_ACTIVITY_. Needed from the entries below: every line that holds the word "agent".

_EXTRACTED DATA_.
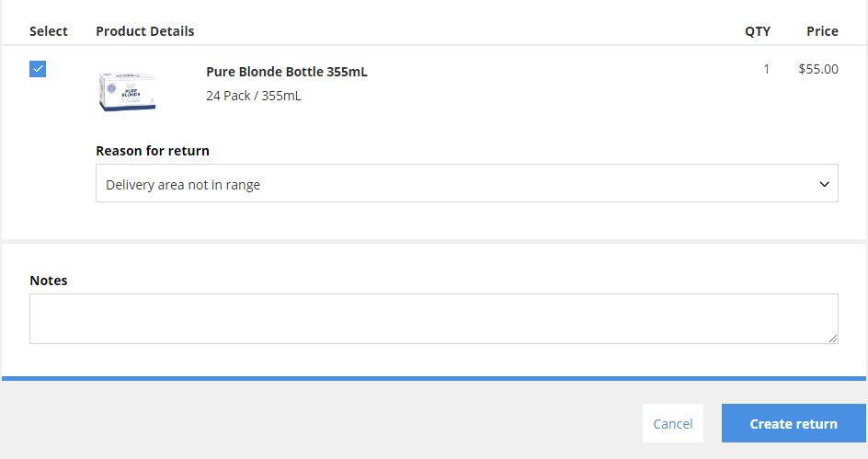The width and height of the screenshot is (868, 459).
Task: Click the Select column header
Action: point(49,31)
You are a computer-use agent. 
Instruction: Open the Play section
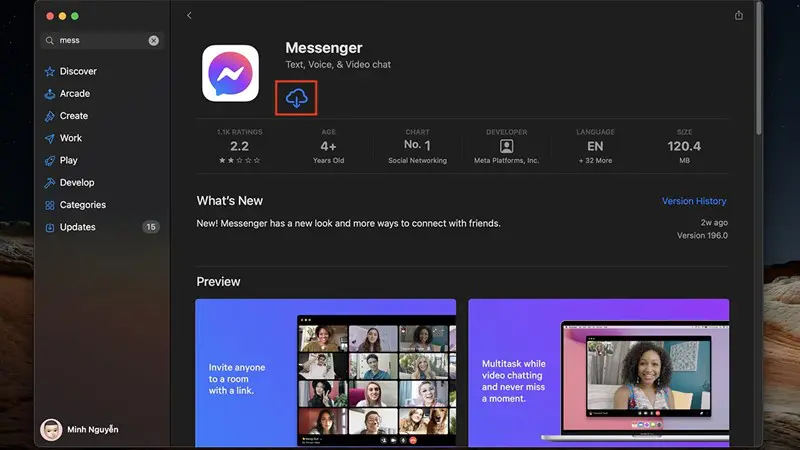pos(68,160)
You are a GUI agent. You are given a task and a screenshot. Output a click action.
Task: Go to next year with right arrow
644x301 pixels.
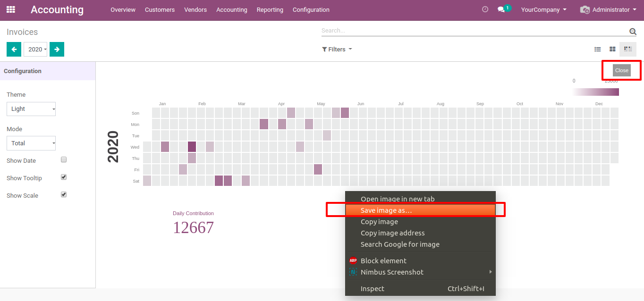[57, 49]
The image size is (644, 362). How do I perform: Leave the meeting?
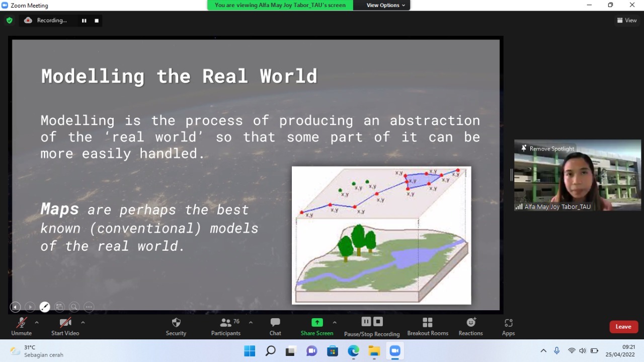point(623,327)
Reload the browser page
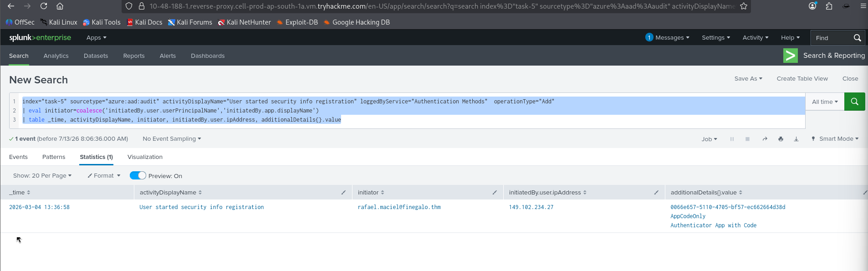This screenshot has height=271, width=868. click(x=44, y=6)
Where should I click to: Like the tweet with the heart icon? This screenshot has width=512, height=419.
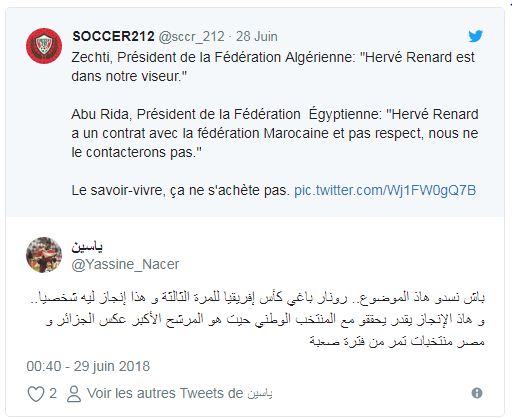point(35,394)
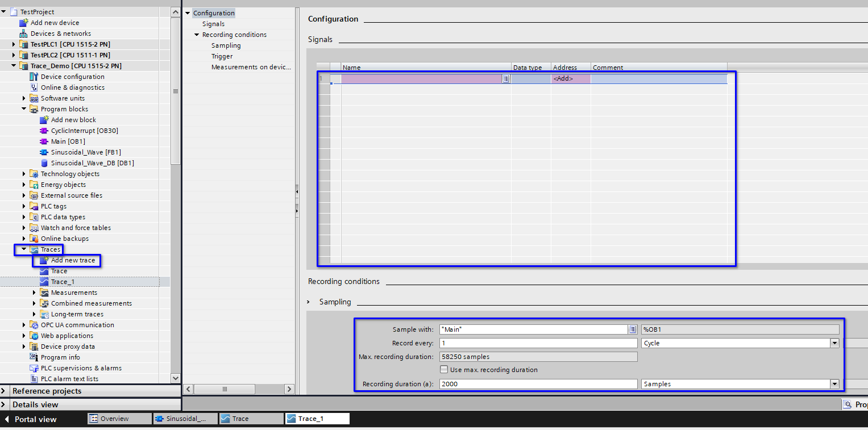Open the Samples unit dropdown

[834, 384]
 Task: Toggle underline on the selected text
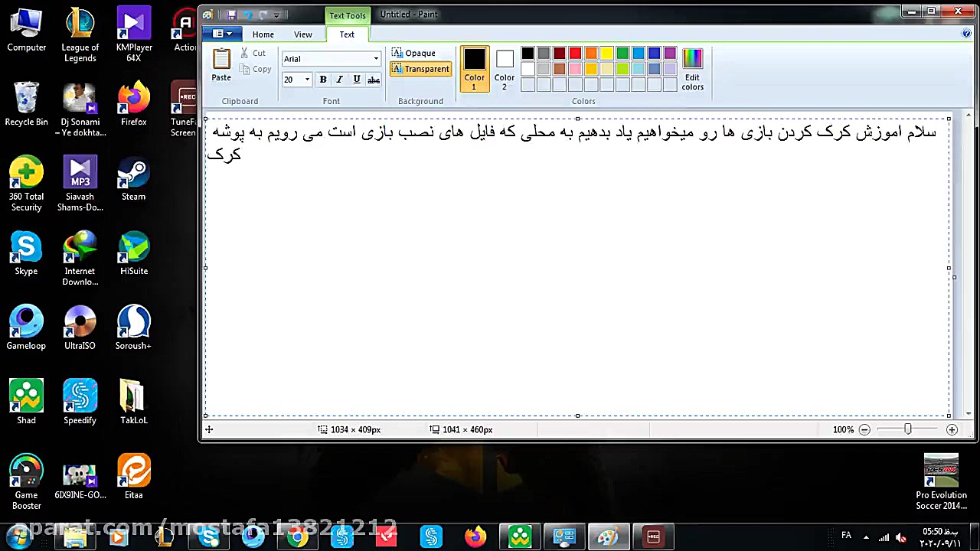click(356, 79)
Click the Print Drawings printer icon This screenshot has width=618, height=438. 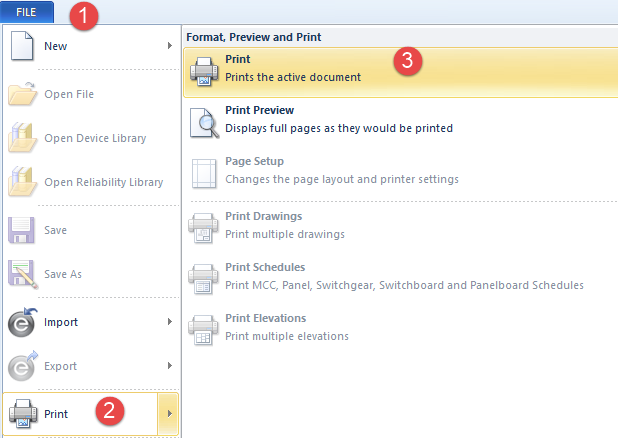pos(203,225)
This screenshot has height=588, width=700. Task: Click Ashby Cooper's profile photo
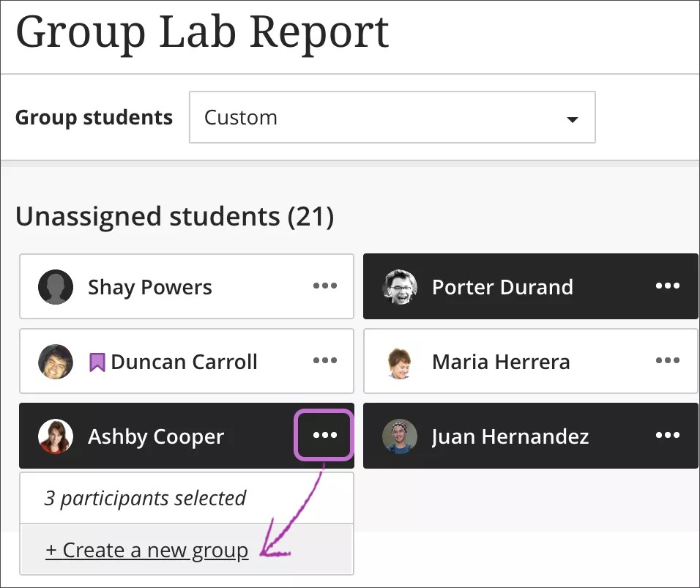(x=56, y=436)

_YOUR SOLUTION_.
You are a computer-use agent. 
You are a GUI agent. You are given a task and a screenshot. Output a click action.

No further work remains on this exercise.